Con el ególatra juez Baltasar Garzón a la cabeza, tanto del derecho internacional como por su eficacísima y bien remunerada labor propagandística, sobre el último icono del Nuevo Orden Mundial: el derecho internacional. Como el término les parecía poco rimbombante, ahora hemos pasado de derecho internacional a justicia universal, lo cual, a buen seguro servirá para enjuiciar a los tiranos de todo el sistema solar y de la galaxia entera.

A la progresía le pone esto de la justicia universal. Se regocijan con iniciativas como la del juez Ismael Moreno, quien ha lanzado una orden de búsqueda y captura contra el tirano chino Jiang Zemin (en la imagen), a quien por cierto le duele el estómago de tanto reír. No debería, pero me temo que el tirano se lo está pasando pipa.  Eso sí, resulta bastante desagradabe la amenaza de los chinos, con la exigencia a España de que "encuentre una silución" si quiere que nos sigamos llevando bien.

Pero tampoco me creo lo del PP, quien ha lanzado un proyecto de ley que no trata de cambiar el derecho pero sí su condición de internacional. En definitiva, contrae a los jueces para que no perjudiquen con sus encausamientos a líderes extranjeros los intereses comerciales de España. Y no se preocupen: el gobierno español se cuidará muy mucho de molestar a los tiranos chinos, islámicos o iberoamericanos.   

Del derecho internacional me preocupan dos cosas: saber de qué derecho estamos hablando y el hecho de que sea internacional.

Lo primero, porque hasta hace 25 años teníamos muy claro de qué estábamos hablando cuando hablábamos de derechos humanos: vida, libertad religiosa, libertad de expresión, etc. Ahora ya no, porque Naciones Unidas se ha inventado los de los nuevos derechos, o derechos de segunda generación. Por ejemplo, el derecho al aborto, que contradice el derecho a la vida. Y así, los tribunales internacionales persiguen a los gobiernos que, por ejemplo, ni legalizan ni promocionan el homomonio.

Por otra parte, en la lucha por las libertades, sustituir a los políticos por los jueces resulta peligroso. Quiero decir que los jueces no son elegidos por votación popular; los políticos sí, al menos en los regímenes democráticos.

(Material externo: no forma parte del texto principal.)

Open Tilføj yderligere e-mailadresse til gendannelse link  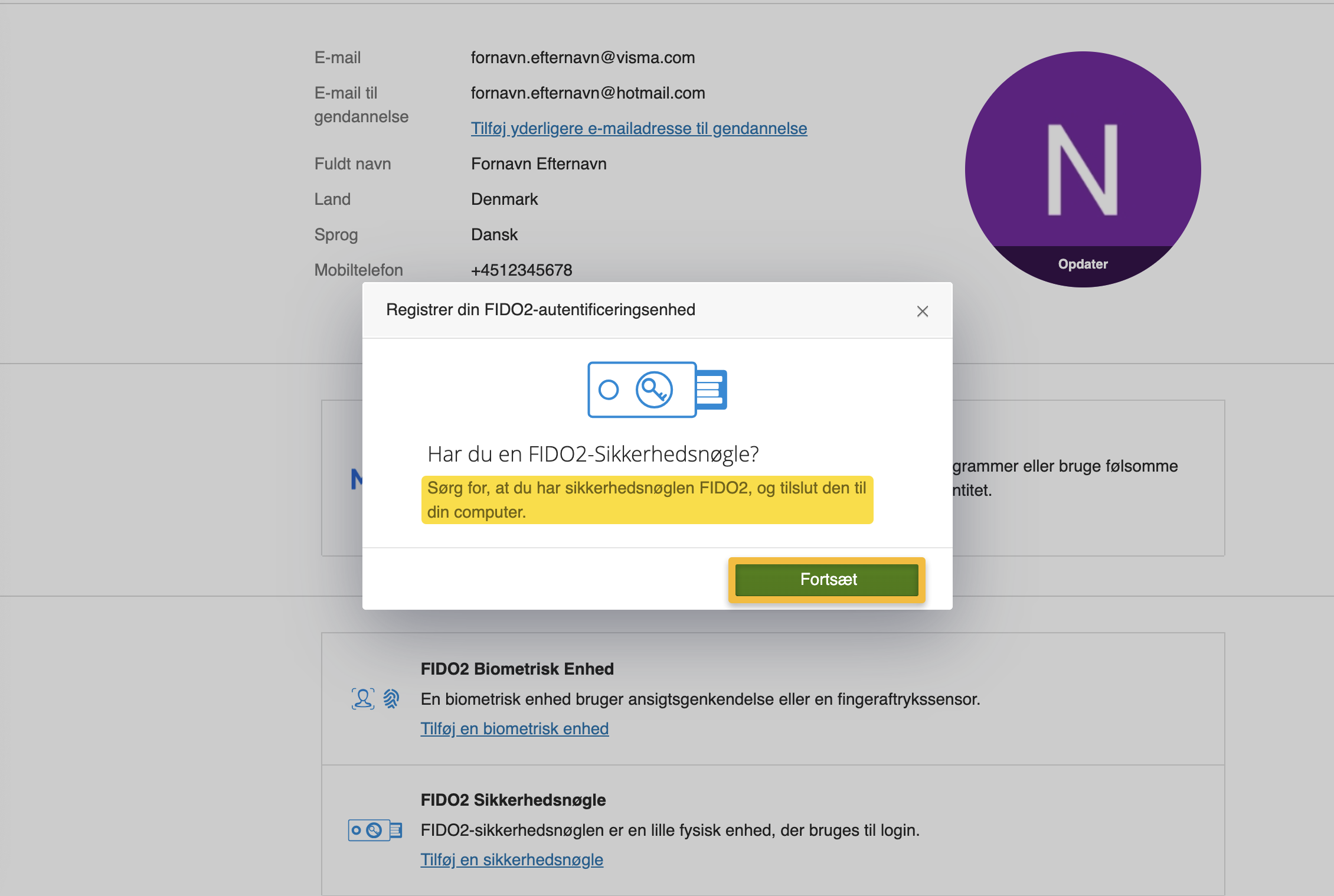pos(639,128)
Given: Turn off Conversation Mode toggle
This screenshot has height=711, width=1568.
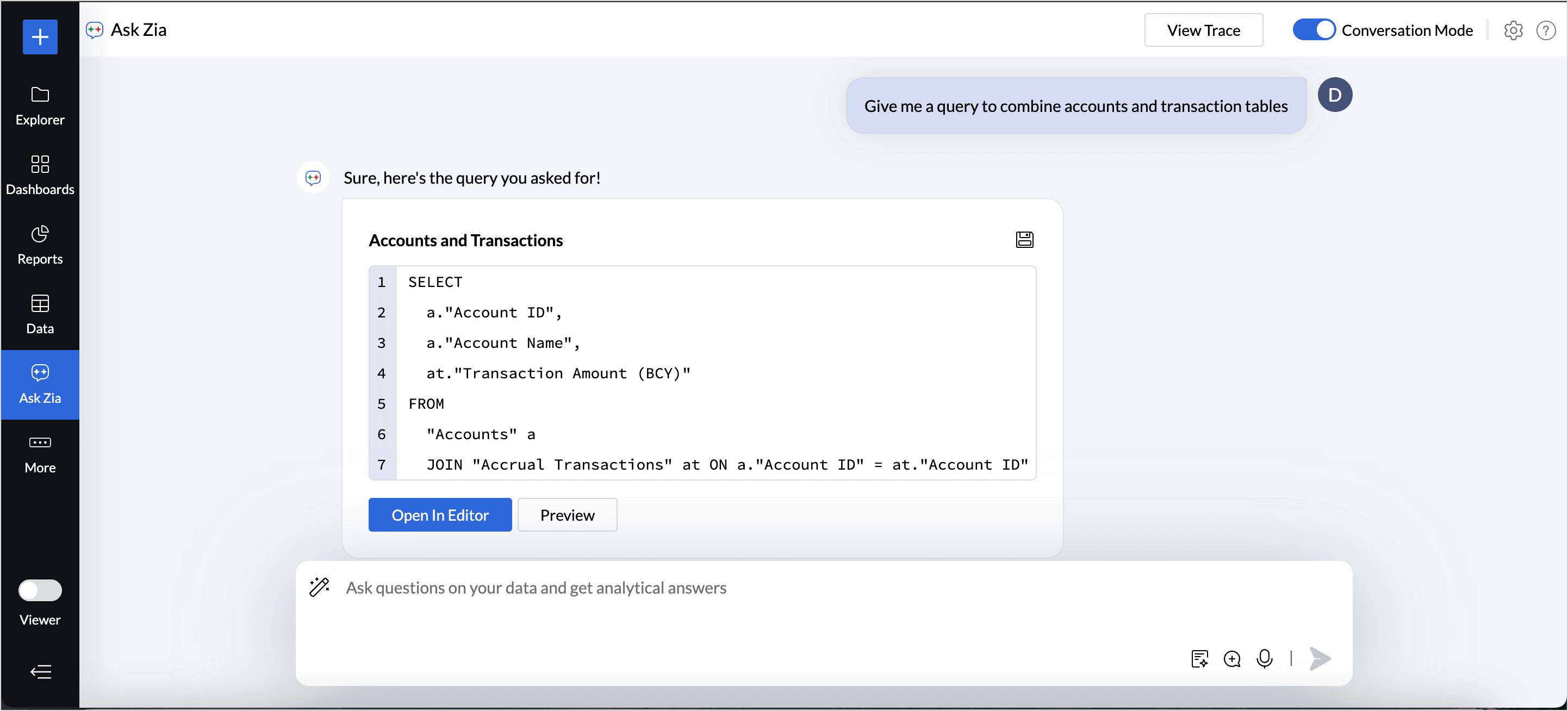Looking at the screenshot, I should pos(1314,30).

Quiero decir, ojalá el dictador chino fuera juzgado por sus crímenes, que no se circunscriben -ni tan siquiera los más graves- a los perpetrados en el Tíbet. Lo que discuto es, en resumen, la legitimidad de  los jueces mientras no hay justicia popular. Porque si no es popular, a lo mejor tampoco debe ser universal.

Todo el proceso entero de globalización supone jugar a órdago. Y corremos el riesgo de que cuando un bastardo llega a juez -sí, también hay jueces bastardos- considera que su ámbito de competencia es el mundo mundial, es decir, el universo. Y de la misma forma no creo en la globalización económica mientras no se igualen las condiciones salariales de todos los países que participan en el libre comercio mundial (porque provoca injusticias), tampoco creeré en el derecho internacional mientras no nos pongamos de acuerdo sobre cuáles son los derechos del hombre.